Saat menjalani operasi itu, ia mengaku biusnya tak bekerja. Ia masih merasakan sakit, termasuk saat pembedahan dilakukan.
“Awalnya saya masih bisa jalan sendiri, bahkan pas ke rumah sakit pun jalan kaki. Tapi saat operasi itu, saya masih sadar dan merasakan sakit saat disuntik bius. Saya teriak-teriak karena sakitnya luar biasa, tapi dokter hanya bilang ‘angkat kaki’,” kata Ratih menceritakan kondisinya sambil terbaring.
Ratih mengaku anaknya lahir dengan normal, meski ia merasakan sakit yang cukup berat selama proses operasi itu.
Setelah menjalani operasi, hari itu Ratih masih merasa berat pada tubuhnya. Dokter saat itu menyebut hal itu hal normal pascaoperasi.
Setelah operasi, Ratih merasakan tubuhnya tak kunjung pulih dari efek bius. Bahkan beberapa bulan kemudian, ia kemudian mendatangi rumah sakit itu untuk mengecek keadaannya.
Dokter mendiagnosis bahwa tulang belakangnya mengalami kerusakan dan menyarankan pemasangan pen logam.
“Saya kaget waktu dibilang tulangnya busuk dan harus dipasang pen. Kalau tidak, saya disebut akan lumpuh total. Karena takut, akhirnya saya pasrah dioperasi lagi,” katanya.
Perbesar
Ratih (30), ibu empat anak yang lumpuh diduga akibat malpraktik medis di RSUD Bekasi. Foto: Dok. Istimewa
Operasi pemasangan pen tulang belakang pun dilakukan. Alih-alih membaik, kondisinya semakin menurun. Rasa sakit menyebar ke seluruh tubuh, bahkan untuk duduk pun sulit dilakukan.

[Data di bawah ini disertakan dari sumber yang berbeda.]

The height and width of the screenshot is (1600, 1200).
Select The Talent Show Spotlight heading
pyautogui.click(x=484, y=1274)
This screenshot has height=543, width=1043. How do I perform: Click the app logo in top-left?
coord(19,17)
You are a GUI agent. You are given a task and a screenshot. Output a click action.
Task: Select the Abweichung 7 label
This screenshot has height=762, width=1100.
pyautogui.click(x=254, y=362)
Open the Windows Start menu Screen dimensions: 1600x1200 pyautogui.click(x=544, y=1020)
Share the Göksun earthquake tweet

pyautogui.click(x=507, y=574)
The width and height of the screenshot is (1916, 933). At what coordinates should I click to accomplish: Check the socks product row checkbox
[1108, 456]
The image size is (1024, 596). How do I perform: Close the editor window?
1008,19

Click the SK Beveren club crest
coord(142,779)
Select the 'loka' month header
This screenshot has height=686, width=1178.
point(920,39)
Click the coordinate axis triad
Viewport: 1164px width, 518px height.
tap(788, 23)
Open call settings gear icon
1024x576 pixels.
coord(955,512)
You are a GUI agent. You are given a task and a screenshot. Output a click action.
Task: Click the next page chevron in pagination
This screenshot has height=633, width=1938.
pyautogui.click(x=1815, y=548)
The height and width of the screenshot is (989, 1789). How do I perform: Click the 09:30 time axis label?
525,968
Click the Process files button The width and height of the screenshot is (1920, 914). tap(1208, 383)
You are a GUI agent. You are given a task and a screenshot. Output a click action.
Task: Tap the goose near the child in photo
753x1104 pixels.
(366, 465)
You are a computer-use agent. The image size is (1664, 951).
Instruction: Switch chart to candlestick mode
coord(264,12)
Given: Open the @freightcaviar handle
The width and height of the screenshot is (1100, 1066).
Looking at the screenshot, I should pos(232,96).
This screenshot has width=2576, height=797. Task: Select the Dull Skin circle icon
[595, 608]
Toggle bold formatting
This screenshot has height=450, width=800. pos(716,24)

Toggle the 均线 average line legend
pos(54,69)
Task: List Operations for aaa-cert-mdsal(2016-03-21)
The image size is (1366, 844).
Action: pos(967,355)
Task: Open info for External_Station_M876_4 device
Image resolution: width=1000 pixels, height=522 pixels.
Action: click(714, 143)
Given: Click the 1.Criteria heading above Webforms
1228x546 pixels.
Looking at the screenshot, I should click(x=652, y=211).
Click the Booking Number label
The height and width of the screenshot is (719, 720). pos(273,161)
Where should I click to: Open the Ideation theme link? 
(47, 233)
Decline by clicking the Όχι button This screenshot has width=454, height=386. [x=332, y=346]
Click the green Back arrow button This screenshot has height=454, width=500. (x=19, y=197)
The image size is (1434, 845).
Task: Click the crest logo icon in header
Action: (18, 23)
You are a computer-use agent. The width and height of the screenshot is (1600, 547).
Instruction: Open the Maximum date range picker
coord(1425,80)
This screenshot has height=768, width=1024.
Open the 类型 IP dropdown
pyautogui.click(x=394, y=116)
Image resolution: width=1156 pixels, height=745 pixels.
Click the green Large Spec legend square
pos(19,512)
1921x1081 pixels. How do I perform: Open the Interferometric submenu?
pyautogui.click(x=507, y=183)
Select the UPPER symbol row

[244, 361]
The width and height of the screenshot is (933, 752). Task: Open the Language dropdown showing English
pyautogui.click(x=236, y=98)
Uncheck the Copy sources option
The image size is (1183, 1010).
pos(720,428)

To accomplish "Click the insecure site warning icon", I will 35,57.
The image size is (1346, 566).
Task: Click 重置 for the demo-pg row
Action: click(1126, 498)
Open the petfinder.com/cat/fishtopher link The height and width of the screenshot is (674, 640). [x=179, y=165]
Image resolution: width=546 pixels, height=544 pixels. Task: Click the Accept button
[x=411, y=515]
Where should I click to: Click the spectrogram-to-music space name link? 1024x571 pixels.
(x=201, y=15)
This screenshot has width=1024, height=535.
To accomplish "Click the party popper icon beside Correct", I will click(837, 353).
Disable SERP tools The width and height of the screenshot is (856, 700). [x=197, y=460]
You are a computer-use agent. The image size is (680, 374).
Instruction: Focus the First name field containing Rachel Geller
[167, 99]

Ratih mengaku sudah konsultasi dengan dokter. Menurutnya, dokternya yang menanganinya tidak hanya satu sehingga hal itu membingungkannya.
“Dokternya beda-beda. Yang operasi bukan yang kontrol, yang kontrol bukan yang pasang pen. Saya bingung mau konsultasi ke siapa. Pernah mau tanya ke dokter yang megang, tapi katanya konsultasi ke dokter lain. Semuanya jadi enggak jelas,” ujar Ratih.
Menurut keluarga, diagnosis yang diberikan oleh pihak rumah sakit kerap berubah-ubah. Mulai dari dugaan TB tulang, saraf terputus, hingga gula darah tinggi. Namun tak ada kepastian satu pun yang menjelaskan kenapa Ratih lumpuh usai operasi caesar.
“Awalnya cuma kaki yang sakit. Tapi setelah dipasang pen, seluruh badan saya sakit. Awalnya masih bisa duduk, sekarang miring saja sakit. Rumah sakit seperti main tebak-tebakan diagnosis,” kata Ratih.